O assunto causa até um certo frisson, pela ousadia da abordagem. Refiro-me à promessa do celibato, assumido pelos três jovens, depois de buscar uma plena consciência.

Essa promessa, em palavras claras, abre mão do direito de constituir família, de ter esposa e filhos. “Quem tiver deixado casa, mulher, pais, irmãos e filhos, por causa do Reino dos céus, não ficará sem receber muito mais nesta vida, e na outra a vida eterna” (Lc 18, 29).

Trata-se de uma proposta que Jesus não faz a todos. Mas é uma riqueza para  a Igreja. Isso nada tira da beleza de uma família. É apenas uma graça diferente.

Esse carisma, de dedicar a vida  plenamente em favor do povo de Deus, sem constituir família, vem de Jesus. Ele é que estimulou, e por isso deve ser encarado com seriedade.

Tal carisma, quanto eu saiba, Jesus só concedeu à Igreja Católica. Com essa afirmação não menosprezo as outras comunidades cristãs. Mas louvo a Deus por nos ter dado essa graça de crer, de maneira realista, na ressurreição dos mortos (a nossa recompensa será depois), e de testemunhar o amor de Deus acima de todas as coisas.

Mas ninguém imagine que o celibato nos deva fazer homens sem sentimentos. Jesus, que era célibe, foi homem dos mais nobres sentimentos humanos. Por isso o coração de quem se consagrou inteiramente a Deus  e ao Povo eleito, é repleto de amor generoso.

Esse amor não se cansa jamais. É mesmo causa de uma fecundidade ímpar, como vemos na vida de tantos santos sacerdotes. Nem se diga que essa graça nos relega a uma solidão humana. Na verdade, a exemplo do nosso Mestre, quem se consagra pelo generoso voto, é unido em santo matrimônio com a Igreja. Sua família é toda a comunidade paroquial.
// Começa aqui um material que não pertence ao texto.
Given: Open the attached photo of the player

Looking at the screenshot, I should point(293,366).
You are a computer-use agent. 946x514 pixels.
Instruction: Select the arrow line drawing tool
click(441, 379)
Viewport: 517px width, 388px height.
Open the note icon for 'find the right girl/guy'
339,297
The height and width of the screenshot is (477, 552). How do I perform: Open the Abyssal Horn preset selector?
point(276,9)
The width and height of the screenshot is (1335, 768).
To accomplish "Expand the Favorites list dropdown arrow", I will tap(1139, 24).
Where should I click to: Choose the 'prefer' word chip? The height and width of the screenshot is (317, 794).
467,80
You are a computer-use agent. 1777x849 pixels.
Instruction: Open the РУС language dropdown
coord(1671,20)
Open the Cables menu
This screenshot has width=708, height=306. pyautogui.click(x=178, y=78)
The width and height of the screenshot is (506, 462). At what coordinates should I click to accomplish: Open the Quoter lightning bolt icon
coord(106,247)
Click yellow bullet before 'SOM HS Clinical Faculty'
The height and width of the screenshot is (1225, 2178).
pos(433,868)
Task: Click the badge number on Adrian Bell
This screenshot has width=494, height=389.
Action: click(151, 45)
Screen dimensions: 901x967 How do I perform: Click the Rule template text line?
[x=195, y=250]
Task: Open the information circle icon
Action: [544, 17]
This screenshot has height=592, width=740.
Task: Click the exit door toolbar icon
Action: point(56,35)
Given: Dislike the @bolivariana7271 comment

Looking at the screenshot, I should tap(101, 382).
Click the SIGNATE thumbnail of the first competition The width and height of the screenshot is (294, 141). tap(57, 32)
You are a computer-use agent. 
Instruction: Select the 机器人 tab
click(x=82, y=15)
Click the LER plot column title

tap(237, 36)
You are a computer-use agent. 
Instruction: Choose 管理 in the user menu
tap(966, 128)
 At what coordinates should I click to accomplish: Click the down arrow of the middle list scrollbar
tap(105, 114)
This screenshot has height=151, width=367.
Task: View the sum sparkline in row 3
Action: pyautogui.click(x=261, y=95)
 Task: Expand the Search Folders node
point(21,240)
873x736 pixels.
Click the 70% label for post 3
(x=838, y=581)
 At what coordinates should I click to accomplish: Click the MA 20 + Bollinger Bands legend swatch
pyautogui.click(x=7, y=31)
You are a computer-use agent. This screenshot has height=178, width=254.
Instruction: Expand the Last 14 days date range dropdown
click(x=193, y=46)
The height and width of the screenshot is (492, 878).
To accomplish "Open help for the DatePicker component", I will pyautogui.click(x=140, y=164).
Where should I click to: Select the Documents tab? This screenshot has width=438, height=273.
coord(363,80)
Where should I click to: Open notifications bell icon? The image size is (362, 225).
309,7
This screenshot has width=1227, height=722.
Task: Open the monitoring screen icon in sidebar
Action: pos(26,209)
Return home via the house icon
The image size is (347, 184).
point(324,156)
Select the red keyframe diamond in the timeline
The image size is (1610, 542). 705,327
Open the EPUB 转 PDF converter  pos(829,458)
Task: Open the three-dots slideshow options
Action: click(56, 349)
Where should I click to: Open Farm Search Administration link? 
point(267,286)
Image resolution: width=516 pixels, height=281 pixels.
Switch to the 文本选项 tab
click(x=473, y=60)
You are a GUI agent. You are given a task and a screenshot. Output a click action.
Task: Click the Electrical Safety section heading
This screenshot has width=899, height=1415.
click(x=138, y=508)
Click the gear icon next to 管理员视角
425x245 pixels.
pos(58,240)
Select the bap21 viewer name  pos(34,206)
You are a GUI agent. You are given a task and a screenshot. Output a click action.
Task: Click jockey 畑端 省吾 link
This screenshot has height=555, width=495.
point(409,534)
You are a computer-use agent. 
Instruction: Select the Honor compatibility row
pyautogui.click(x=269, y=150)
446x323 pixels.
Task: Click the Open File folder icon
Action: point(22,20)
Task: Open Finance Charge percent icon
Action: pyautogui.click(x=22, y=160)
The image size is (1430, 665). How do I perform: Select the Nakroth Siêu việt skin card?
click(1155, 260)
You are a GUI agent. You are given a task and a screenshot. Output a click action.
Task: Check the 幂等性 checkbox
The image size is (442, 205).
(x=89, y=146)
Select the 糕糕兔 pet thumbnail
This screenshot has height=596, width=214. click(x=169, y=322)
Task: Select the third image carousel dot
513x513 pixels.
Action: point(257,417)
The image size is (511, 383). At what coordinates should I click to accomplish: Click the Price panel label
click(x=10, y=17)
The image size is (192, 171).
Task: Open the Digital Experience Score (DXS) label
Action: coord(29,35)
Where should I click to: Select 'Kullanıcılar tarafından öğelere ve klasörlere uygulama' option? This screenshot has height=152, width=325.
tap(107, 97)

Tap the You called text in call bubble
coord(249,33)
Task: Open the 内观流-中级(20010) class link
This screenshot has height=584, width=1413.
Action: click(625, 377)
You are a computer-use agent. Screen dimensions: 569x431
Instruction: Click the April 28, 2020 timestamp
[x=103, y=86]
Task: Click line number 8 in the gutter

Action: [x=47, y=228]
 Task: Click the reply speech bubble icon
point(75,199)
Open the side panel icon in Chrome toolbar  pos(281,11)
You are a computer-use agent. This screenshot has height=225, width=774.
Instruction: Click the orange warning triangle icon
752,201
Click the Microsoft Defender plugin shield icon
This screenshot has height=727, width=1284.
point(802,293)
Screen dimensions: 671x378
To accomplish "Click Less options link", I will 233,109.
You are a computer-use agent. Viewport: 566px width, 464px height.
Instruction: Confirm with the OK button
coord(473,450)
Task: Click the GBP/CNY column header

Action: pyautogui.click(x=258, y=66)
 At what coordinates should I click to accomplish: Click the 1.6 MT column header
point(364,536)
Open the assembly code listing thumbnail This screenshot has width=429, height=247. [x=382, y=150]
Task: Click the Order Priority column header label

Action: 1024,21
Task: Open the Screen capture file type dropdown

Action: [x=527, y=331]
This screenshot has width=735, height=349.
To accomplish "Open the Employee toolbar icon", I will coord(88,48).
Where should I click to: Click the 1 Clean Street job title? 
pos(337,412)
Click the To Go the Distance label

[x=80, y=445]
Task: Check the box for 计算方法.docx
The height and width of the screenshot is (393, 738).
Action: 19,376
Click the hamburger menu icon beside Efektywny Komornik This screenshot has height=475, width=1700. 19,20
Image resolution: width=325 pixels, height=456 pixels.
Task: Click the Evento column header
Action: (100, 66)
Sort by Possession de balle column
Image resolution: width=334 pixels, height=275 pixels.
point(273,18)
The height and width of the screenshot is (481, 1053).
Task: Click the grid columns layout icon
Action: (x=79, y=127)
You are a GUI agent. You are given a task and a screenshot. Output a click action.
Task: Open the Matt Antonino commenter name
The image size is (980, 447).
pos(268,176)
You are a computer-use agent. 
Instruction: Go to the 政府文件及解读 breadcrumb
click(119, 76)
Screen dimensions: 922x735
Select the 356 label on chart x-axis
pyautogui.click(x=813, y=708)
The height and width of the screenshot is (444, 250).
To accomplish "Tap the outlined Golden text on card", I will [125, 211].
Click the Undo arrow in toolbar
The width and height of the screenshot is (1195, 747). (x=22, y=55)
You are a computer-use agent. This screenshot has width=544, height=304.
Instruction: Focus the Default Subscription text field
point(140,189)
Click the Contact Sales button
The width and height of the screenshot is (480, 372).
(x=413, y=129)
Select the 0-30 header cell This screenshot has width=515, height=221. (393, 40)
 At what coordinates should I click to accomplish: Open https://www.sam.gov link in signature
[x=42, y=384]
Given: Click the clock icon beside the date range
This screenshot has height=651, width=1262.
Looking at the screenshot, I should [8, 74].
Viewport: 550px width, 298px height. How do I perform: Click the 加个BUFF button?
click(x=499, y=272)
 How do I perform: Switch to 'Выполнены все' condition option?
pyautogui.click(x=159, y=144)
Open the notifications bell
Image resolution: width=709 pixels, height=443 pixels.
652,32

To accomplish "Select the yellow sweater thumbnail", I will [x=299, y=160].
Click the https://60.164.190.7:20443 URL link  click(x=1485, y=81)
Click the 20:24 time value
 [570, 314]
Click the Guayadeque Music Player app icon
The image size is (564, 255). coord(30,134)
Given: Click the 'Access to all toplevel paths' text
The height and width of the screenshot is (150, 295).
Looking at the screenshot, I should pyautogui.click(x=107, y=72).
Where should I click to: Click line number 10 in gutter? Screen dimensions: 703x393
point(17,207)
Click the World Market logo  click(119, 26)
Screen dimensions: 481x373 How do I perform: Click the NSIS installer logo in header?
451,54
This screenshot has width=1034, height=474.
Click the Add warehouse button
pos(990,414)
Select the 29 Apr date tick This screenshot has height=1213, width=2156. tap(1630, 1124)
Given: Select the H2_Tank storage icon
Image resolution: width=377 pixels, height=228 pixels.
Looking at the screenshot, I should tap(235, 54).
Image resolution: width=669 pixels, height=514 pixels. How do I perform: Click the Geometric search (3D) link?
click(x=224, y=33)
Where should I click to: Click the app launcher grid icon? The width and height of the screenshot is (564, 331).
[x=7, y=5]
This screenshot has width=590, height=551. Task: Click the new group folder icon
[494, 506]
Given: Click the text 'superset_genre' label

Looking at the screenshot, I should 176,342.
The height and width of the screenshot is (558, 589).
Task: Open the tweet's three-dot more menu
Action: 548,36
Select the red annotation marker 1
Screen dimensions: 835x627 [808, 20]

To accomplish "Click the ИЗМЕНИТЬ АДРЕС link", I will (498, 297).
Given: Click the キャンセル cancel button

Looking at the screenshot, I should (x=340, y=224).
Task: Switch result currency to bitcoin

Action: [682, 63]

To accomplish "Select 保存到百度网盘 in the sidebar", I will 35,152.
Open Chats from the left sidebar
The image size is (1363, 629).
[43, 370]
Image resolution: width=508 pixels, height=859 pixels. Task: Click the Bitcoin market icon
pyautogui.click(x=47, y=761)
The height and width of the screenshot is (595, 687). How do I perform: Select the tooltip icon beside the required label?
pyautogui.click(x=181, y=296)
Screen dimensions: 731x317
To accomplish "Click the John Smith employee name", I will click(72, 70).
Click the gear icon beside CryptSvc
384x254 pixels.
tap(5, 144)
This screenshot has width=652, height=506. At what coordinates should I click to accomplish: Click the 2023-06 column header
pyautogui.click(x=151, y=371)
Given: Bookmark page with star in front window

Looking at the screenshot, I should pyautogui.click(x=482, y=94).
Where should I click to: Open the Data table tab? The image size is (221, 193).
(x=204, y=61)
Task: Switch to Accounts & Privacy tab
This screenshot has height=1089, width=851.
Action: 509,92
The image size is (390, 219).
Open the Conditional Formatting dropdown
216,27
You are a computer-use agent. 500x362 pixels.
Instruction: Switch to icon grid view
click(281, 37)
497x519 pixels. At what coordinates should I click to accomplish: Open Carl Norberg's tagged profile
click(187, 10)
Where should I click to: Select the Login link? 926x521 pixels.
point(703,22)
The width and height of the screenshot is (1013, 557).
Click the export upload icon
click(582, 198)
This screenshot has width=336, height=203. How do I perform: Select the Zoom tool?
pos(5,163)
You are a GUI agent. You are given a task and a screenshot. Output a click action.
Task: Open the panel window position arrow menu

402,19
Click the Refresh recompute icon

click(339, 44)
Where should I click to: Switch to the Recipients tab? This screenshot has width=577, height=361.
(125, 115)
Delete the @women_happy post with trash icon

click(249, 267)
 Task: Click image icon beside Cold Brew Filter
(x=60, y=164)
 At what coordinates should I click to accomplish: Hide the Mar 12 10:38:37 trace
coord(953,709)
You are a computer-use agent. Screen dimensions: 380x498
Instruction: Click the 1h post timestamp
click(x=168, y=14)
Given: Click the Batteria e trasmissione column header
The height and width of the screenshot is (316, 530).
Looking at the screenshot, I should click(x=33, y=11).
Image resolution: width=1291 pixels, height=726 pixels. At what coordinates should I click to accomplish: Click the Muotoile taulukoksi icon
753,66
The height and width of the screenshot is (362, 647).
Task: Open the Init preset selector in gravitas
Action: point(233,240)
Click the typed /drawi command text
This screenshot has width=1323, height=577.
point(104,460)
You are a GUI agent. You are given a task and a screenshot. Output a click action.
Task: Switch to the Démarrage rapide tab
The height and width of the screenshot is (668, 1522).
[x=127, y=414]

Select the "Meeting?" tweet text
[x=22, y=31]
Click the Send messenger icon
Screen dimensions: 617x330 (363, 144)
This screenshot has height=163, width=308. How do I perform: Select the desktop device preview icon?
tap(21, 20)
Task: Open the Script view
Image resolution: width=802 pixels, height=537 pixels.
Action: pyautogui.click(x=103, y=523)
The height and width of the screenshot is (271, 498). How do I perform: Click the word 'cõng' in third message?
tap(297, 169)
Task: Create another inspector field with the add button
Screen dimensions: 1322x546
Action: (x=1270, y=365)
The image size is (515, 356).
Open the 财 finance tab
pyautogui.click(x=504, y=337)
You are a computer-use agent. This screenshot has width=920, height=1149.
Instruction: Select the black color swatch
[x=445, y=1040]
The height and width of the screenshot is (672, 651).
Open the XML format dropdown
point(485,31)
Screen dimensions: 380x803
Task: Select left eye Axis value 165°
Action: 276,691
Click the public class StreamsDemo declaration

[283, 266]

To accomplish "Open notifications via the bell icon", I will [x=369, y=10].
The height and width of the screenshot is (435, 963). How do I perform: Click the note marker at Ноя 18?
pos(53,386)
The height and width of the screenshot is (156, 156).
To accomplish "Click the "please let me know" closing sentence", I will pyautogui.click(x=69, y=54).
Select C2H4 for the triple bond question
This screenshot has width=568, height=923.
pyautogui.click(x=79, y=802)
E cabe-me aqui dizer, num humilde testemunho pessoal, que a maioria absoluta das mulheres e moças das nossas comunidades, sempre me ajudaram na minha opção: elas sempre rezaram por mim, me estimularam, me encorajaram e me apoiaram. As mulheres das comunidades, mais do que ninguém, entenderam  a graça que Cristo quis me conceder.